Verstehen sie mich bitte nicht falsch: Ich lerne gerne dazu, ich habe Bildungslücken, und es tut immer gut, mal ordentlich über den eigenen Tellerrand hinauszuschauen, aber wow: Einmal im Leben möchte ich über die Selbstgewissheit und Nonchalance verfügen, mit der Männer davon ausgehen, dass sie erstens im besagten Bereich mehr wüssten als ihr Gegenüber, und zweitens, dass dieses Gegenüber jetzt tatsächlich Bock auf einen halbstündigen Vortrag über die Geschichte der afrikanischen Kontinentalplatte hat. Signale, die das Gegenteil bezeugen, werden meisterhaft ignoriert, und ich muss zugeben, ich bin auch nicht gut darin. Meist nicke ich fassungslos aber freundlich, wenn ich merke, holla, es geht schon wieder los, der Mansplainer-Zug nimmt Fahrt auf und ich bin wider Willen Passagier. Im Geiste gehe ich dann meine To-do-Liste durch oder überlege, was man so gegen den Klimawandel unternehmen könnte oder auch nur, ob meine Hose zu meinen Schuhen passt. Leider wird diese Entrücktheit meist als gesteigertes Interesse interpretiert („geweitete Pupillen, sie steht drauf!“), was die Erklärungseuphorie der Vortragenden nur noch intensiviert. Ich muss einfach lernen, ausgiebig zu gähnen, abzuwinken und „Lass mal stecken“ zu sagen, dann knallharter Themenwechsel. Aber dafür sind wir Frauen, zu unserem eigenen Nachteil, einfach zu gut erzogen. Noch.

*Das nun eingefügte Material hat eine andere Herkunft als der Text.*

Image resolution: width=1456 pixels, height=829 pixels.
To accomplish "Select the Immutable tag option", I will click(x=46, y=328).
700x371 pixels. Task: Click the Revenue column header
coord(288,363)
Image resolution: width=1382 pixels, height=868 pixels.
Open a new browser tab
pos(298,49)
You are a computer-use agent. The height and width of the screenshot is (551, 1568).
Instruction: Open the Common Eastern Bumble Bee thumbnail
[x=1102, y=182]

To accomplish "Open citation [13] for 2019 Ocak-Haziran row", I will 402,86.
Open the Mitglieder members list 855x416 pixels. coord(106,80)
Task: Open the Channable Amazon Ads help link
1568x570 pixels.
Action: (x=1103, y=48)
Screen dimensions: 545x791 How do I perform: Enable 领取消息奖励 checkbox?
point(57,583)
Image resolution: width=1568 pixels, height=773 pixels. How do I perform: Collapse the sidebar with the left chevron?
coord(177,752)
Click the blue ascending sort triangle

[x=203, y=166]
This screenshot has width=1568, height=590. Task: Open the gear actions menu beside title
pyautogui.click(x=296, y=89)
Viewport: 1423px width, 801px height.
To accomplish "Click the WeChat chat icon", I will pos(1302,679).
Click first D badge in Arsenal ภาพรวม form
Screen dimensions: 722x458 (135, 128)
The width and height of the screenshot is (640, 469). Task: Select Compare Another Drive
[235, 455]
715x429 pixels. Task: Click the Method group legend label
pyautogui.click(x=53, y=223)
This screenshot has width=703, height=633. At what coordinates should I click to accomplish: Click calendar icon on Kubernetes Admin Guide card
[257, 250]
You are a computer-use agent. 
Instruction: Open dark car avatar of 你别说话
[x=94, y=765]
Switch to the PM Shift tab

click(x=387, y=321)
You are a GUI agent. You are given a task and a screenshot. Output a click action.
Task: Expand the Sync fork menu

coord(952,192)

Wieso Männer das machen, dazu habe ich mehrere Theorien. Vielleicht wird ihnen das von klein auf als normale Konversation beigebracht: Rede über irgendwelche Fachbereiche, dann musst du nicht über dich und deine Gefühle sprechen. Vielleicht funktioniert es als Eroberungsstrategie: Die Frau ist irgendwann so fertig erklärt, dass sie sich bereitwillig küssen lässt; Hauptsache, der Typ ist endlich still – aber nein, unwahrscheinlich, denn aphrodisierend wirkt das paternalistische Gesplaine gar nicht. Ich vermute, dass dem Ganzen ein missionarischer Eifer zugrunde liegt, der nur leider hundertfünfzig Jahre zu spät kommt: Mann möchte Frau an seinem üppigen Weltwissen teilhaben lassen und lässt dabei völlig außer Acht, dass Frauen mittlerweile selbst über eine ganz passable Ausbildung verfügen. Die Zeiten, in denen man ihnen wenig mehr als stricken und Knödel drehen beibrachte, sind gottlob vorbei. Außerdem, das hat sich möglicherweise auch noch nicht so herumgesprochen, besitzen auch Frauen Smartphones und schaffen es ganz gut, sich Informationen zu Themen, die sie interessieren, aus dem Internet zu beschaffen. Auch wir haben Wikipedia, Siri und Alexa, und sind somit auf das gebündelte Wissen von Dieter, Franz und Werner nicht unbedingt angewiesen. Wenn ihr uns also wirklich beeindrucken wollt, liebe Männer, versucht‘s mal mit zuhören, nachfragen, in den Dialog gehen. Das ist nicht nur spannender, sondern auch weniger anstrengend (für beide Seiten!) als euer Monologisieren, und wer weiß, womöglich lernt ihr dabei ja sogar mal was von uns.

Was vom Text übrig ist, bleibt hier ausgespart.